The temperature in parts of Prince Edward Island on Tuesday was hot enough to scorch a new record into the province’s logbooks.
A temperature of 39.5 Celsius was observed at the UPEI Climate Lab’s Fox Island station near Alberton, and a recording device at Maple Plains in central P.E.I. registered a high of 38.1 C.
Both topped the previous hottest-day-ever record of 36.7, set in Charlottetown on Aug. 19, 1935.
“This is a sobering record to break, especially during this extremely dry period where Island rainfall is between 70 mm to 110+ mm below average over the last two months,” said CBC meteorologist Jay Scotland.
“Climate scientists have been warning for years about increased periods of hot and dry weather, and we are certainly experiencing just that.”
UPEI instructor Don Jardine, who in June published Prince Edward Island~Epekwitk~Climate Almanac: A Weather and Climate Almanac of the Smallest Province in Canada, believes these high temperatures are the direct result of climate change.

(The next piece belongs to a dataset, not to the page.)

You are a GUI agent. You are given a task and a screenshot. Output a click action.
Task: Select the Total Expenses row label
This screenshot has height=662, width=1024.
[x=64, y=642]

“The warming of our climate is continuing. I mean, we know that last year, the average temperature at Charlottetown for the whole year was 7.7 and that was the highest-ever annual average temperature for the Charlottetown area ever recorded.
“So we see the symptoms,” Jardine said.
P.E.I.’s location near the Atlantic Ocean has long buffered it from the kind of wild swings in temperature seen further inland in Canada, he pointed out.
But as ocean waters warm and the Gulf Stream shifts, Jardine said extreme high temperatures will become more common in the Maritimes.